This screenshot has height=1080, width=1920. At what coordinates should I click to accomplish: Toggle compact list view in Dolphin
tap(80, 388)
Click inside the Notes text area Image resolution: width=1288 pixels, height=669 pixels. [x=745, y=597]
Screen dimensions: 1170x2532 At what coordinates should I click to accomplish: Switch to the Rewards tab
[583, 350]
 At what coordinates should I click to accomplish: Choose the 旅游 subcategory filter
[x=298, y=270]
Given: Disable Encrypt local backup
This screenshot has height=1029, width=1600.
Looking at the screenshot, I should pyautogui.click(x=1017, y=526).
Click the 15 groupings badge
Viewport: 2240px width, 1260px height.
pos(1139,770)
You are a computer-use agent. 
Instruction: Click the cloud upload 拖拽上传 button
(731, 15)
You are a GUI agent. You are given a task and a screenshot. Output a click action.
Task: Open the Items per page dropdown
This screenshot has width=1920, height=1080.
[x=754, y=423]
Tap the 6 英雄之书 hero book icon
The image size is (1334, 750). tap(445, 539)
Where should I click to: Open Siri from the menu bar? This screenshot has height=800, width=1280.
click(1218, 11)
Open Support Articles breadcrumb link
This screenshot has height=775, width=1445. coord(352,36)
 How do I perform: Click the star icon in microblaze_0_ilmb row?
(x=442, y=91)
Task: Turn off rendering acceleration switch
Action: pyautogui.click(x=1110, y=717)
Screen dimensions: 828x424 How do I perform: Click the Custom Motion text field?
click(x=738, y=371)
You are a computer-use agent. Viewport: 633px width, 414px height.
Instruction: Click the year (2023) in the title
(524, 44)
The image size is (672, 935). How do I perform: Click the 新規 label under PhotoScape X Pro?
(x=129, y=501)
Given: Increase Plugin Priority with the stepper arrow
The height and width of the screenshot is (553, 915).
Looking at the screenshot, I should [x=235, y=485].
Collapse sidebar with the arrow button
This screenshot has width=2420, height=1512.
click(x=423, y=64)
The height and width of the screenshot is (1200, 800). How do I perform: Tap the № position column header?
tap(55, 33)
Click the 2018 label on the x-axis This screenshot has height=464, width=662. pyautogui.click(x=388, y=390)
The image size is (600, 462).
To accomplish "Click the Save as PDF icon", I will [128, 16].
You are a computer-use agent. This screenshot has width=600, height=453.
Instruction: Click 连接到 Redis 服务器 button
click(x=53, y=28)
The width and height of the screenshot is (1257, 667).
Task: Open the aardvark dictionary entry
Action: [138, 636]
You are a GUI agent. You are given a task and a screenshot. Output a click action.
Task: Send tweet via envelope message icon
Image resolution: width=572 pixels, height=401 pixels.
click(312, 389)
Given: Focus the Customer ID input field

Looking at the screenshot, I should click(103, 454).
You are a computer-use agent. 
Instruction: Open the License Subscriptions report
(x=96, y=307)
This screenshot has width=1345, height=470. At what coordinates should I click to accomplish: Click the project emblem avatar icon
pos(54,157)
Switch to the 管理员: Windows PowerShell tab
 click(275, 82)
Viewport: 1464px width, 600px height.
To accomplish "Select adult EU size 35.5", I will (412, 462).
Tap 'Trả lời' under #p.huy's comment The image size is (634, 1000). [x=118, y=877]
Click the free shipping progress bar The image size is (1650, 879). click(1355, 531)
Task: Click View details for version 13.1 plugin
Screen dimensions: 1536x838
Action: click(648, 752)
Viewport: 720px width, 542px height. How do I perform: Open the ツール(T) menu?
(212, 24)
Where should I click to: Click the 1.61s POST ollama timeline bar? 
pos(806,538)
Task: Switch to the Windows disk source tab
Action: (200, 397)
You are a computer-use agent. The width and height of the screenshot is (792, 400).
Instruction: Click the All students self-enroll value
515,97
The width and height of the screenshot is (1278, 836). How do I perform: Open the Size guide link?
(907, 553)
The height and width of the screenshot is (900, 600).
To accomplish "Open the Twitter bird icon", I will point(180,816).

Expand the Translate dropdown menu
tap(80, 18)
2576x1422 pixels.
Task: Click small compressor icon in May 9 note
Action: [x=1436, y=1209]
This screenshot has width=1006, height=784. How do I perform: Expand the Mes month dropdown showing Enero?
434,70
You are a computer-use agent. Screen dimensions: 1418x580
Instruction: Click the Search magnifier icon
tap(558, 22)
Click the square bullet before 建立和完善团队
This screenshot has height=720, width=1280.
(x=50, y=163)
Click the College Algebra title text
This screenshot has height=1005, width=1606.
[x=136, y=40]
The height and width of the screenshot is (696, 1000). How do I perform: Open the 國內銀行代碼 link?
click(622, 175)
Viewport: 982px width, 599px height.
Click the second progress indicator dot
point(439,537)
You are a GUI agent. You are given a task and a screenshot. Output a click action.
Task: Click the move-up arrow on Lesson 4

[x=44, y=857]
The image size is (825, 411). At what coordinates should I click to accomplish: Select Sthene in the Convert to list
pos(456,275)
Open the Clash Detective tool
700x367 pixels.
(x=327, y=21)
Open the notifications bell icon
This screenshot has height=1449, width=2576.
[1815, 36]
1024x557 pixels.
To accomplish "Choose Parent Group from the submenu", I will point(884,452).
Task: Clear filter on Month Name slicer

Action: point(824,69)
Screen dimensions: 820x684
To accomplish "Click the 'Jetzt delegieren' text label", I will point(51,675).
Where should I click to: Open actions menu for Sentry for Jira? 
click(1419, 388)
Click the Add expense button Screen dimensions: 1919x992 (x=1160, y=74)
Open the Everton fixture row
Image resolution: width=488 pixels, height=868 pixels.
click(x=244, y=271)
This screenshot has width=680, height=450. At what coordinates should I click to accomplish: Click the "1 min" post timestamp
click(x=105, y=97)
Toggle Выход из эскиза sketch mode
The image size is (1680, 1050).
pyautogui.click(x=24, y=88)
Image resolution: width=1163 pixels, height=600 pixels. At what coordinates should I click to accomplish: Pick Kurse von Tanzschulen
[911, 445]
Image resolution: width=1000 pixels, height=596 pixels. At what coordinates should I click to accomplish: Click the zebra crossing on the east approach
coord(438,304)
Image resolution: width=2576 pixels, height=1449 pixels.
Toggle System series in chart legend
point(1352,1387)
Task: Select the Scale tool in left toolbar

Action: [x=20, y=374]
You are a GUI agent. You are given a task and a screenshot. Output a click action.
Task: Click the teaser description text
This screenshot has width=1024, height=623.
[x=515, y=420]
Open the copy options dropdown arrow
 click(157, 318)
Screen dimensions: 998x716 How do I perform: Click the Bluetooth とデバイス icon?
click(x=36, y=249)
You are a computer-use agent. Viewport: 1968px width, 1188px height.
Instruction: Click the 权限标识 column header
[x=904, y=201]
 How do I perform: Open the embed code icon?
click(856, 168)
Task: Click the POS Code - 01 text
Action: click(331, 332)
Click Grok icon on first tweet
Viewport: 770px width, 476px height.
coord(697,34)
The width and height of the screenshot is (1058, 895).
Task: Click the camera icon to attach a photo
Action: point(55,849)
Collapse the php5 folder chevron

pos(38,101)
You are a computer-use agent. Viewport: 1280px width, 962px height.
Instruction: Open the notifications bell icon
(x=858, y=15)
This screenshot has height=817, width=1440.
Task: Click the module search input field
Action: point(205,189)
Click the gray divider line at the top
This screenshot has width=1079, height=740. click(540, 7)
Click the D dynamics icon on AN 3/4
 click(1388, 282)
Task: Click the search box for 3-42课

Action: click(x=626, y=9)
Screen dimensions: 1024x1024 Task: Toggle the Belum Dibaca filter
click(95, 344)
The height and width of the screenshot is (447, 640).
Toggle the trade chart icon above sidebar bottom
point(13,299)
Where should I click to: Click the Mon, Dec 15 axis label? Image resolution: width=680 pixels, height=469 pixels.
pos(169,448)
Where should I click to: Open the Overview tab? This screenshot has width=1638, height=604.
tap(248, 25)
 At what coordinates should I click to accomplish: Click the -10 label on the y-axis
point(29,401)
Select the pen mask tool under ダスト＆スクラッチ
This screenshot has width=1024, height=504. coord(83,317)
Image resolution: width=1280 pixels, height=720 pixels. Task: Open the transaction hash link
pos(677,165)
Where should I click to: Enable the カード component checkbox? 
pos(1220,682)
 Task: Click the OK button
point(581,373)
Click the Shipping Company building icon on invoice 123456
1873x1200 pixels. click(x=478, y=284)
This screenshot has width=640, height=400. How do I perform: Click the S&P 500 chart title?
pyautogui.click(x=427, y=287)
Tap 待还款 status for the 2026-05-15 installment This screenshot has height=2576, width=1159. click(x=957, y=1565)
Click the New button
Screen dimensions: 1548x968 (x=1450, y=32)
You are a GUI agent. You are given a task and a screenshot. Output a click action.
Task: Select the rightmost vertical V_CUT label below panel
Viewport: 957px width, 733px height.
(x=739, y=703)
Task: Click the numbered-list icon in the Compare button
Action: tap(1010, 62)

# # # # #

- **Task**
Format the lines from the one containing "You are a computer-use agent. Viewport: 1280px" through the one containing "This screenshot has width=1079, height=740.", both included, as a Markdown table with columns Index and Text. Number each line in Index and skip blank lines.

- **Expected answer**
| Index | Text |
|---|---|
| 1 | You are a computer-use agent. Viewport: 1280px width, 962px height. |
| 2 | Instruction: Open the notifications bell icon |
| 3 | (x=858, y=15) |
| 4 | This screenshot has height=817, width=1440. |
| 5 | Task: Click the module search input field |
| 6 | Action: point(205,189) |
| 7 | Click the gray divider line at the top |
| 8 | This screenshot has width=1079, height=740. click(540, 7) |